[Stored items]
+++

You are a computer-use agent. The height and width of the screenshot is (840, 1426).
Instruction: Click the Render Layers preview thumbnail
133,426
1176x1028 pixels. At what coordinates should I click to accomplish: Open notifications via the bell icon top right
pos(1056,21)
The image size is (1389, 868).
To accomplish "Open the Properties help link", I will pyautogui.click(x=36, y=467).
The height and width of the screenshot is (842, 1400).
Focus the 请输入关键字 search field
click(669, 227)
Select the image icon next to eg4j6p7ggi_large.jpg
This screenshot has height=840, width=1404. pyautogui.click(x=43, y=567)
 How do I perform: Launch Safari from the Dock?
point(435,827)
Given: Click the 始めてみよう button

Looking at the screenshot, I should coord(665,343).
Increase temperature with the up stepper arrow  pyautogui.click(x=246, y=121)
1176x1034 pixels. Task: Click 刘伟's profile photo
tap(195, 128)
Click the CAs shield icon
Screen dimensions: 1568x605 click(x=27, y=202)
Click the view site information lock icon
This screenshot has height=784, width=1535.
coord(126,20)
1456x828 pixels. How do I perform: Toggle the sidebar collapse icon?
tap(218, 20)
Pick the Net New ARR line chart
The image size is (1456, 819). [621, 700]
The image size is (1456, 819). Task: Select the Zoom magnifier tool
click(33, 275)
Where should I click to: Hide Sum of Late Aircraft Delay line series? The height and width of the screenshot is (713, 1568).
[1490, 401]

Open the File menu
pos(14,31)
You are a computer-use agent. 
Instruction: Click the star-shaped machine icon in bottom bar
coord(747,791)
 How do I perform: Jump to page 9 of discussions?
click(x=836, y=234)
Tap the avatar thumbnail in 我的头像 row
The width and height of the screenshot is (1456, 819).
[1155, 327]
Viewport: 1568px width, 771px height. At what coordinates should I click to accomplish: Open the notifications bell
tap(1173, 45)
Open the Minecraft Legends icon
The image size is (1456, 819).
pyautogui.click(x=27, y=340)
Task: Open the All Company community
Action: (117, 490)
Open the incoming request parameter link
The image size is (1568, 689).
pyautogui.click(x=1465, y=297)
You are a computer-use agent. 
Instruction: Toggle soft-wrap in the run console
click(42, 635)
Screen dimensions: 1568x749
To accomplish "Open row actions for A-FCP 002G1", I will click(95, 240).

+++

In the records above, find every line with the word "will" and copy it.

To accomplish "Open the Properties help link", I will pyautogui.click(x=36, y=467).
To accomplish "Open row actions for A-FCP 002G1", I will click(95, 240).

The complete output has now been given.